I'm going to claim some credit – or, for those (and it seems there are many) who hate this suggestion, responsibility – for this, because I'm aware that Lipman (like Sarah Silverman, who said something very similar as regards the castings of Kathryn Hahn as Joan Rivers and Felicity Jones as Ruth Bader Ginsburg) has read my book Jews Don't Count. It's a polemic expressing my opinion that, over a period of extreme intensification of the progressive conversation about representation and inclusion and microaggression and what is and isn't offensive to minorities, one minority – Jews – has been routinely neglected.

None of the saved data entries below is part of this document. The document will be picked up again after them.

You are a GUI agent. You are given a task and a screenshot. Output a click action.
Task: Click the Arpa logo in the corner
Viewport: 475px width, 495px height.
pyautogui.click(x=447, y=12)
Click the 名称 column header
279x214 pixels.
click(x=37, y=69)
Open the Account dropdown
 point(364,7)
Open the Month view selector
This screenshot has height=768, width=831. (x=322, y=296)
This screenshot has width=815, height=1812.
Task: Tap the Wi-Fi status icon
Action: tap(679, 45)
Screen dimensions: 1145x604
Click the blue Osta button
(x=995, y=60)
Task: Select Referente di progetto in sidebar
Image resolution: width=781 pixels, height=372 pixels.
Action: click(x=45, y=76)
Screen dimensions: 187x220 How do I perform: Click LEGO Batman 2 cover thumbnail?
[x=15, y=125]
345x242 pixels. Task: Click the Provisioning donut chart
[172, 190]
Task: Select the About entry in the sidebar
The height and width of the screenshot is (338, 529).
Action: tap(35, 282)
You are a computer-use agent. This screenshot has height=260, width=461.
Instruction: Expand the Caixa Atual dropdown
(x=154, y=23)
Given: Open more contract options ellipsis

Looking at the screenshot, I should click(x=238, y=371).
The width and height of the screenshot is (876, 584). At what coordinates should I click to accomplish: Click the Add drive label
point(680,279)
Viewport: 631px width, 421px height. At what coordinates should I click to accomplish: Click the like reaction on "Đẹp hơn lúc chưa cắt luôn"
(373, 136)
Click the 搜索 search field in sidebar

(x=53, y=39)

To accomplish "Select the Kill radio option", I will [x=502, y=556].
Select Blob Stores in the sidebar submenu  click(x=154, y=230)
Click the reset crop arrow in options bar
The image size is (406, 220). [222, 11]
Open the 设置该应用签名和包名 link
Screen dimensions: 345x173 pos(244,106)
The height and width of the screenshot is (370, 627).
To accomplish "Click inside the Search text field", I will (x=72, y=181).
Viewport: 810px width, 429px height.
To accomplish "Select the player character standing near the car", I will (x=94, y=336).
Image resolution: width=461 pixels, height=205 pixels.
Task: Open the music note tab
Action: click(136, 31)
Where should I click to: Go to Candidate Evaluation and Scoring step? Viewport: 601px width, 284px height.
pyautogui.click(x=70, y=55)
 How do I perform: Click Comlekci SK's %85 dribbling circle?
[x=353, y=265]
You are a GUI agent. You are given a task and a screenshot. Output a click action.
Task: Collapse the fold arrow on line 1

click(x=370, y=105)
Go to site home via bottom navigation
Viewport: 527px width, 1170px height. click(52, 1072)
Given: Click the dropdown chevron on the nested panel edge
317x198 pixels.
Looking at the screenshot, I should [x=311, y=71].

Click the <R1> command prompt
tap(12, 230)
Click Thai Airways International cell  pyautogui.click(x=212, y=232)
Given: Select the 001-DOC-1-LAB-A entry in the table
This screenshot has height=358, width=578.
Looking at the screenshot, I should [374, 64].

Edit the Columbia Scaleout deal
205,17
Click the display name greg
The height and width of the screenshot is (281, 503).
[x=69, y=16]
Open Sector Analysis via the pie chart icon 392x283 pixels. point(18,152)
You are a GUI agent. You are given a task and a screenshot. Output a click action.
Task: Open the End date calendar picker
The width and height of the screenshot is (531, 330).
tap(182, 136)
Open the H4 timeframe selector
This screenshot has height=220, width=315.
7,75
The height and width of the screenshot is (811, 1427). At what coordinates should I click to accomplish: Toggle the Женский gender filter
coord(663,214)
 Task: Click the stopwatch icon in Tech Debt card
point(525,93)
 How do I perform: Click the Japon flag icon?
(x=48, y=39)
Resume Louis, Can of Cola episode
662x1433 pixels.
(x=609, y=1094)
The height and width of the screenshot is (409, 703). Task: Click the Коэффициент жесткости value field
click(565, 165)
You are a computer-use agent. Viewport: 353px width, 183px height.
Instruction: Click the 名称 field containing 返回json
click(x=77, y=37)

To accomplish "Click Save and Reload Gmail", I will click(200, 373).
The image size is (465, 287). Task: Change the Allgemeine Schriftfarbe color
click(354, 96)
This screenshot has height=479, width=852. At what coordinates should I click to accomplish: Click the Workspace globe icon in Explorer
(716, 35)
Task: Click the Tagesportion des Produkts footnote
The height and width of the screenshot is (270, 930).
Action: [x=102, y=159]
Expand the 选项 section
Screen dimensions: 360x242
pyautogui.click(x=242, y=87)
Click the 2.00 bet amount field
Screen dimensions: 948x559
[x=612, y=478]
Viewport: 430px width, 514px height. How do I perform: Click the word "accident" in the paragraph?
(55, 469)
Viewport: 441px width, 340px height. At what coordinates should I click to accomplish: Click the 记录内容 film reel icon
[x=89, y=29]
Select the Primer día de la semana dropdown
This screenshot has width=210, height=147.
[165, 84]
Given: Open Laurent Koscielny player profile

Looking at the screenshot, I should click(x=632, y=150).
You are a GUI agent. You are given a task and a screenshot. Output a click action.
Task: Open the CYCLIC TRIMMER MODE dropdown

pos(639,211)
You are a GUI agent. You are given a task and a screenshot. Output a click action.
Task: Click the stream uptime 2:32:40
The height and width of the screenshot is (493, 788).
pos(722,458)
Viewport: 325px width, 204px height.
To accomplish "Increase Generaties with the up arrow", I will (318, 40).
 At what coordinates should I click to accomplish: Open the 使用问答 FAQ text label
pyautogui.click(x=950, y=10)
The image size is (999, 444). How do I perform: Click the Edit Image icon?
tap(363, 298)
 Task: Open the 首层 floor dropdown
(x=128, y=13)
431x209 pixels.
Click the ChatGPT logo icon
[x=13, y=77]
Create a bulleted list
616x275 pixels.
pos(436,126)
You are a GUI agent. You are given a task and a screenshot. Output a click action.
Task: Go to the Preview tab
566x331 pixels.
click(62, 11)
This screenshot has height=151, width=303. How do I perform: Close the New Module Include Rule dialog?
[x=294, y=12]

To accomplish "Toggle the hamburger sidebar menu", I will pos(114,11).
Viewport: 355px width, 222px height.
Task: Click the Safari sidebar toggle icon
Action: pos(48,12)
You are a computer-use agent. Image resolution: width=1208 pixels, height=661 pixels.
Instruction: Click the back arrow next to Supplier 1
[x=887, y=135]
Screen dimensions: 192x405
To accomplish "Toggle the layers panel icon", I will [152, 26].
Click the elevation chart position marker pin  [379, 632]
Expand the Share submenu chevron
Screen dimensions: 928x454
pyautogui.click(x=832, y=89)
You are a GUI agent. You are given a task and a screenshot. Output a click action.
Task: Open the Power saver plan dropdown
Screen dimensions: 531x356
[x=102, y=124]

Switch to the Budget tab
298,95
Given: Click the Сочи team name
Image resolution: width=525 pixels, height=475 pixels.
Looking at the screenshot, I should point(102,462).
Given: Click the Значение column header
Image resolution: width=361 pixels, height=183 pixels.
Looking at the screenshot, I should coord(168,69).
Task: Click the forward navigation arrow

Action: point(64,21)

In the book, some time is devoted to the issue of casting. In terms of this conversation, casting is most directly an employment issue, a correction against previous traditions that have meant less work for minority actors. But it is also – and I would say, at its core more so – about respect. There is something disrespectful, this argument runs, about casting an able-bodied actor in a disabled part, or a cis actor in a trans part, and so on. The deaf actor Marlee Matlin expressed this well when she said: "Deaf is not a costume."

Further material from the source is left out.